• Set exercise
Can you rewrite the items below with "GUI agent" replaced by "screen assistant" and everything else unchanged? Leave the pictures out of your answer.

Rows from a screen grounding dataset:
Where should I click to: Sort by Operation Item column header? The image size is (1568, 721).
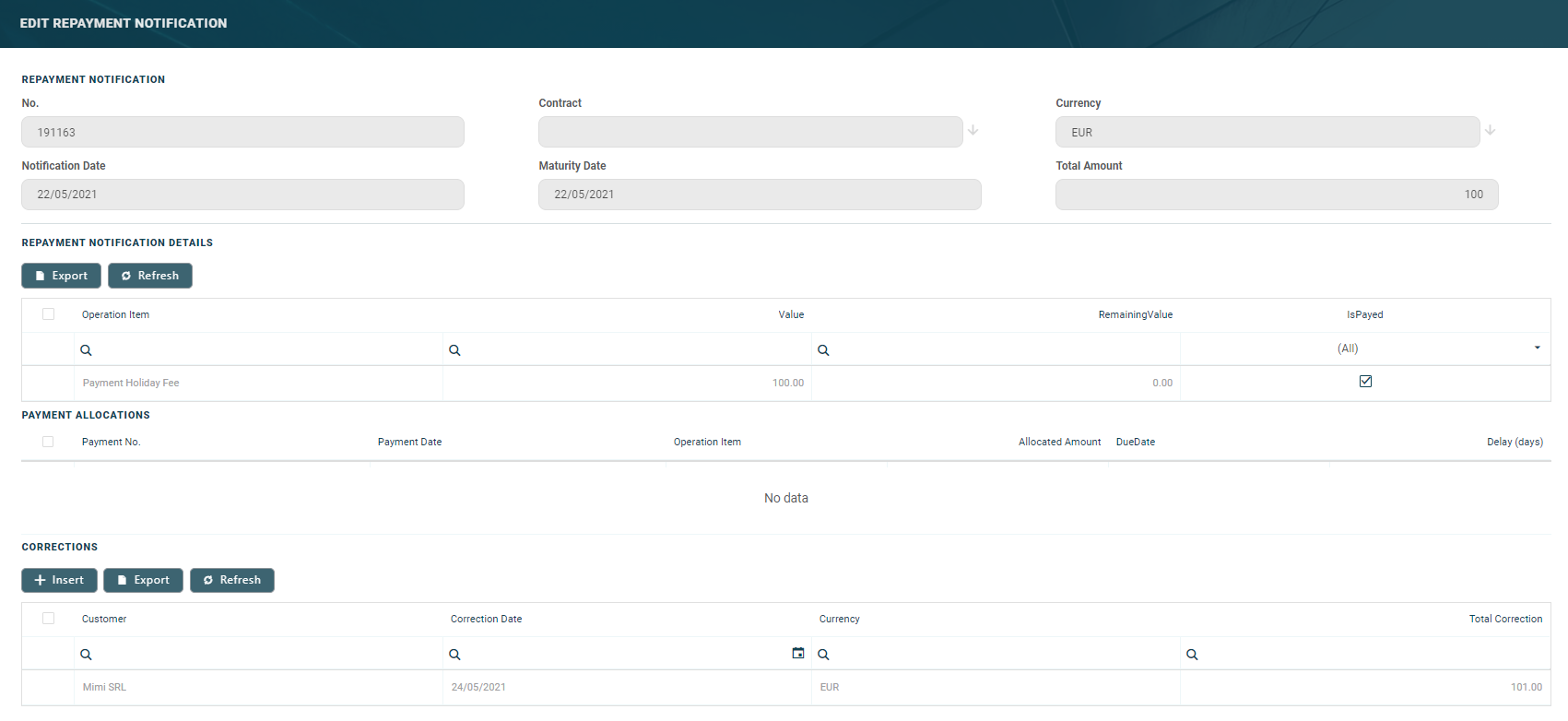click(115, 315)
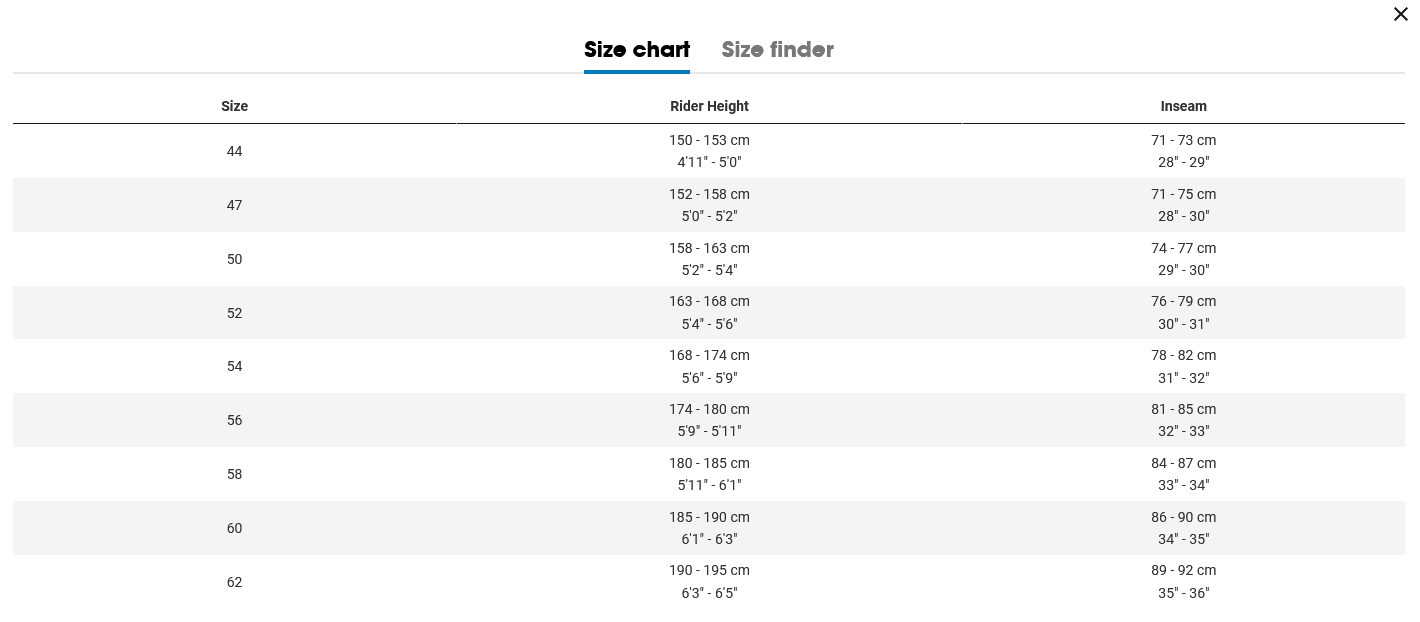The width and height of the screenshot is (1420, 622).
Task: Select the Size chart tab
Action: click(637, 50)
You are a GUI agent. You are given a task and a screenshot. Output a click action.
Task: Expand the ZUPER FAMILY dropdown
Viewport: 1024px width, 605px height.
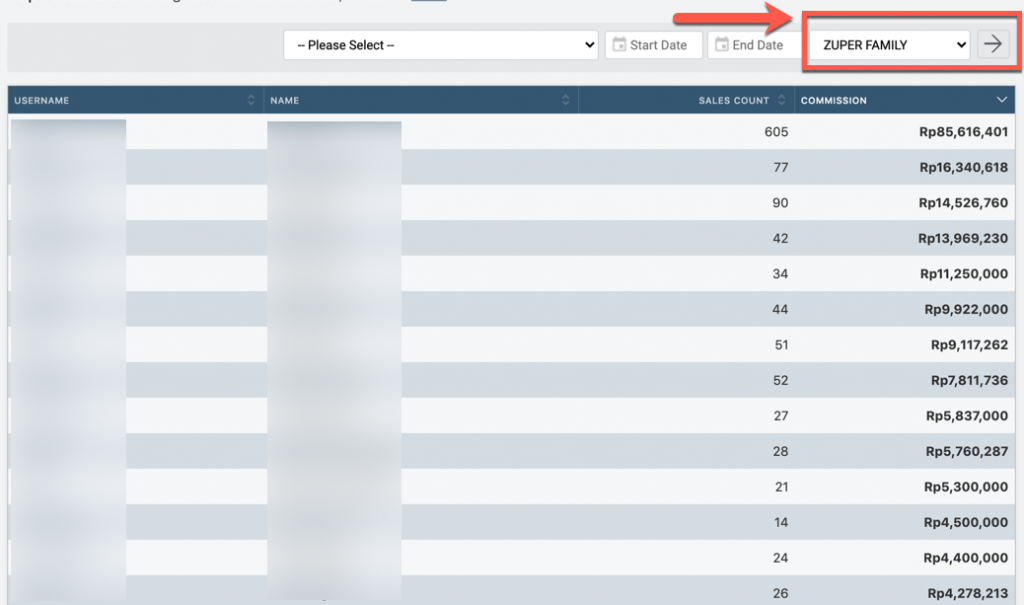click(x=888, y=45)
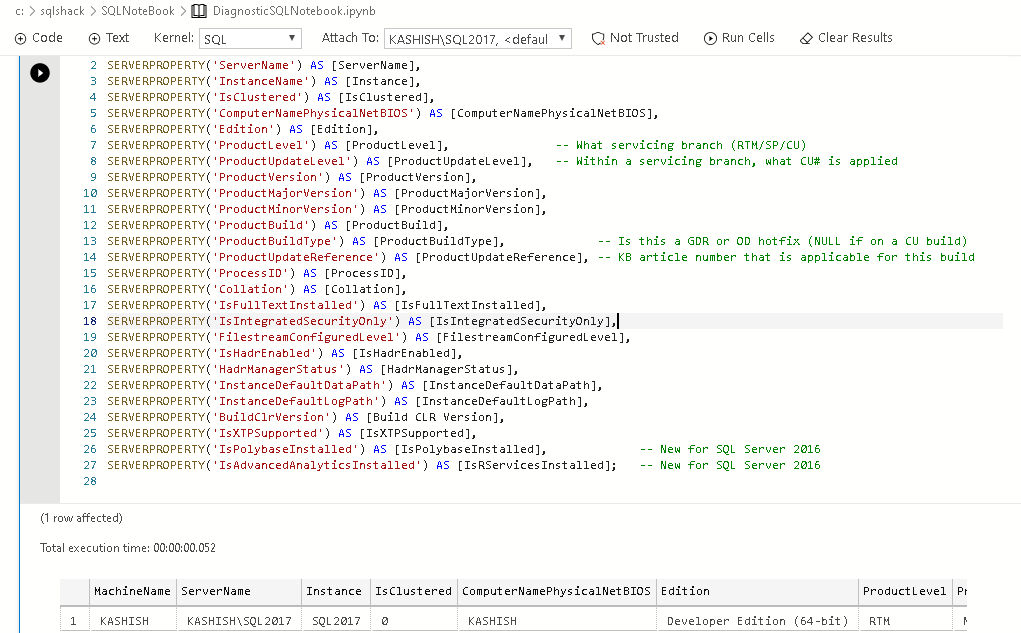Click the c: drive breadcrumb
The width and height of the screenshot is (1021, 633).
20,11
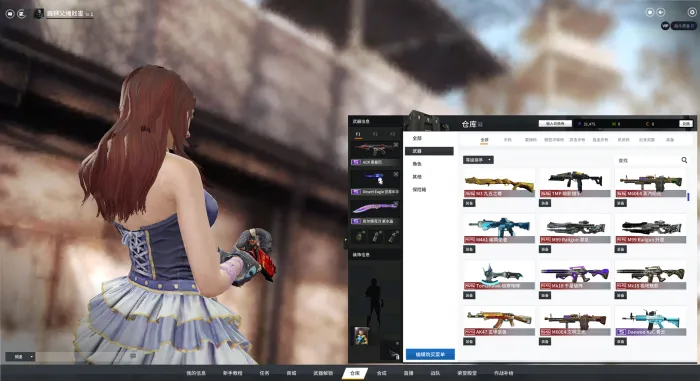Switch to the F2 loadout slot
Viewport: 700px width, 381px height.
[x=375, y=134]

• Result of this task
Where should I click to: Sort by Operation Item column header? The image size is (1568, 721).
click(115, 315)
The width and height of the screenshot is (1420, 622).
Task: Select the Size chart tab
Action: click(637, 50)
You are a screen assistant. You are given a task and a screenshot. Output a click action.
Task: Expand the ZUPER FAMILY dropdown
Viewport: 1024px width, 605px height.
click(x=888, y=45)
Click the c: drive breadcrumb
The width and height of the screenshot is (1021, 633).
20,11
Switch to the F2 loadout slot
Viewport: 700px width, 381px height.
[x=375, y=134]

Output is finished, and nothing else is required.